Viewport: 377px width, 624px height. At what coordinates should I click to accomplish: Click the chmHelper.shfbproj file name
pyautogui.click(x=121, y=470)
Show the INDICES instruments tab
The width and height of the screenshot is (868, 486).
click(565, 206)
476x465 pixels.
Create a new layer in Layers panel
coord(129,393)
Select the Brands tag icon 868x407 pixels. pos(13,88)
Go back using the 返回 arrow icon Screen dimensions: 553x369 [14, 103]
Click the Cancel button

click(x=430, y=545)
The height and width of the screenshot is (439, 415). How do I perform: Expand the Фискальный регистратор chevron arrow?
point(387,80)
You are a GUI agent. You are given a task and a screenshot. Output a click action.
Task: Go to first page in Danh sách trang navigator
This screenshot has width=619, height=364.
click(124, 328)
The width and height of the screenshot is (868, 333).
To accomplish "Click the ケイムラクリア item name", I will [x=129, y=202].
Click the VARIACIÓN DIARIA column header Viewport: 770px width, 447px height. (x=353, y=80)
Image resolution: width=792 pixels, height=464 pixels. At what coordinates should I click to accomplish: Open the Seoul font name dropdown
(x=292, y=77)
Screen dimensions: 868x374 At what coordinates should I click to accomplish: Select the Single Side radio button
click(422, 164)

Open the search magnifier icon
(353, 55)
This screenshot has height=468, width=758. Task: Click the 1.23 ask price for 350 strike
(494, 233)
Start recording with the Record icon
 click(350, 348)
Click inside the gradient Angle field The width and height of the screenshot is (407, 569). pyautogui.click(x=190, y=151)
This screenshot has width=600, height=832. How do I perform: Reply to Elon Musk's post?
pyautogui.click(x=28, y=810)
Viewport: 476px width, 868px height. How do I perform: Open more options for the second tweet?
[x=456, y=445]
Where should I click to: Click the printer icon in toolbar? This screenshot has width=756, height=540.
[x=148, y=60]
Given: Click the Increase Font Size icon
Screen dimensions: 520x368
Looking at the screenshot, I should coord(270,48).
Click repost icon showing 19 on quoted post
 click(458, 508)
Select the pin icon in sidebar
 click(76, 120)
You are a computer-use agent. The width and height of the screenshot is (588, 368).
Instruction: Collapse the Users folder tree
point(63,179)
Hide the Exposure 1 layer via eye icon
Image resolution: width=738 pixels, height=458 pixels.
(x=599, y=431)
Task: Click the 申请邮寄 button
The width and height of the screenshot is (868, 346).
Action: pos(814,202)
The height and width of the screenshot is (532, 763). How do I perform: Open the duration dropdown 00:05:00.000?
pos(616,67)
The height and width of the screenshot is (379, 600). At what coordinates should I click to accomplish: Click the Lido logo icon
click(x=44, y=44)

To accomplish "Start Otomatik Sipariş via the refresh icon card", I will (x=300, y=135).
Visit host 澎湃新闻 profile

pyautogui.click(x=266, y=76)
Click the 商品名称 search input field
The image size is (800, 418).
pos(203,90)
------------------------------------------------------------
* Exercise *
From the line containing "The width and height of the screenshot is (868, 346)." through the final line of the listing above, retype every line exactly; leave out everything else.

* Answer for the task *
The width and height of the screenshot is (868, 346).
Action: pos(814,202)
The height and width of the screenshot is (532, 763). How do I perform: Open the duration dropdown 00:05:00.000?
pos(616,67)
The height and width of the screenshot is (379, 600). At what coordinates should I click to accomplish: Click the Lido logo icon
click(x=44, y=44)

To accomplish "Start Otomatik Sipariş via the refresh icon card", I will (x=300, y=135).
Visit host 澎湃新闻 profile

pyautogui.click(x=266, y=76)
Click the 商品名称 search input field
The image size is (800, 418).
pos(203,90)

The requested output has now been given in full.